## Your assignment
All entries below are to be returned in full, exactly as they stand.

== Excerpted records ==

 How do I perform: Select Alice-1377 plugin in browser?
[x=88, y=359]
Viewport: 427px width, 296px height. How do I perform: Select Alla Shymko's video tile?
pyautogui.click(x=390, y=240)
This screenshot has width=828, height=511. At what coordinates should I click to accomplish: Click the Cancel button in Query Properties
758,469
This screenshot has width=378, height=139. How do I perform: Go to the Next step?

===

## Exercise response
 How do I perform: Select Alice-1377 plugin in browser?
[x=88, y=359]
Viewport: 427px width, 296px height. How do I perform: Select Alla Shymko's video tile?
pyautogui.click(x=390, y=240)
This screenshot has width=828, height=511. At what coordinates should I click to accomplish: Click the Cancel button in Query Properties
758,469
This screenshot has width=378, height=139. How do I perform: Go to the Next step?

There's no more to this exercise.